In the wild-card round of the NFL playoffs, Cousins and the Vikings made the trip to one of the loudest stadiums in pro football, where most pundits expected them to lose by double digits, where oddsmakers had made them eight-point underdogs. Minnesota had taken a 10-point lead, lost it and gone to overtime. And they had triumphed, 26-20, against a Saints team that won 13 games this season, against a hostile crowd, against Drew Brees and Sean Payton, and against the prevailing sentiment that this is exactly the kind of game that Cousins typically would lose. Only here, Cousins did not lose, and the Vikings did not win in spite of him. They won because of him.

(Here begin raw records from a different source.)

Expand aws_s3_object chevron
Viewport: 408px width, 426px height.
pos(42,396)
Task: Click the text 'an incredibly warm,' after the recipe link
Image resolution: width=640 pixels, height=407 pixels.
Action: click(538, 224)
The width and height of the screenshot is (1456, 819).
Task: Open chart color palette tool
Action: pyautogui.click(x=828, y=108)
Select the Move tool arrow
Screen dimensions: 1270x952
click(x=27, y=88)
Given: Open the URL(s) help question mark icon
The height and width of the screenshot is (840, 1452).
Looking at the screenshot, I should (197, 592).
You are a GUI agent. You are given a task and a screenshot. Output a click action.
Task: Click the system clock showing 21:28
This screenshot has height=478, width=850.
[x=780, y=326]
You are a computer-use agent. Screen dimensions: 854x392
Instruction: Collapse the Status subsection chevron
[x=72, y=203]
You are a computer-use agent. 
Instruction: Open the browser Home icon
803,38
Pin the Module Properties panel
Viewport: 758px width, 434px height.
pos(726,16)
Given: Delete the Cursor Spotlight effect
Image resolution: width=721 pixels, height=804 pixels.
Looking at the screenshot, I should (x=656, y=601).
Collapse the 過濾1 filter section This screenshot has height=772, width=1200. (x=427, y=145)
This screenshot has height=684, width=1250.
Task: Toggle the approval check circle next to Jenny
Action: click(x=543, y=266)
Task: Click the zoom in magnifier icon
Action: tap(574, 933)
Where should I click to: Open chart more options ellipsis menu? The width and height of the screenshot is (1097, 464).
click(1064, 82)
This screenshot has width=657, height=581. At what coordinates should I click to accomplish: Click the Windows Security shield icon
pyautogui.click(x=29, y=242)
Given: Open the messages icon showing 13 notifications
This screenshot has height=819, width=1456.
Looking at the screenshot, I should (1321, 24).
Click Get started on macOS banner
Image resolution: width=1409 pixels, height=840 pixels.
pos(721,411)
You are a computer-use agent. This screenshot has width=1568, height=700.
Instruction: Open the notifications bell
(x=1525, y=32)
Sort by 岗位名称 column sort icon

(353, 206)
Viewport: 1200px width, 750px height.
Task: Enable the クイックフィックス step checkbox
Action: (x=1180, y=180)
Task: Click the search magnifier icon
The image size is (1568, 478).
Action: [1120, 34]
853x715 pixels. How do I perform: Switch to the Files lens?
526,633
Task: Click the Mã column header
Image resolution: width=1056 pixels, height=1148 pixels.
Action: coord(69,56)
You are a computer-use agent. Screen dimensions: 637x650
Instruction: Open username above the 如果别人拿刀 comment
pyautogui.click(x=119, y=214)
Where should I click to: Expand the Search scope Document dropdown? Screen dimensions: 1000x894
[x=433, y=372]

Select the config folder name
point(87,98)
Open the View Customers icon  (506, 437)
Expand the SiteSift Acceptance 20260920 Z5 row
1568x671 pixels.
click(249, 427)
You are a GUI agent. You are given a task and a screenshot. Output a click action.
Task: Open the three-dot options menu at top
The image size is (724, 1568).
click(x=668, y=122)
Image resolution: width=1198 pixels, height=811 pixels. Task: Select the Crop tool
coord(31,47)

As Cousins walked across the same turf where he netted his first career playoff victory, it seemed fair to wonder if his baggage had lightened over the course of the afternoon. He had already fielded roughly a dozen inquiries as to his record in primetime and playoff games (7-16 before Sunday), and each time, he had insisted there were no lingering hurt feelings and dismissed the idea that one win would validate his eight-year career.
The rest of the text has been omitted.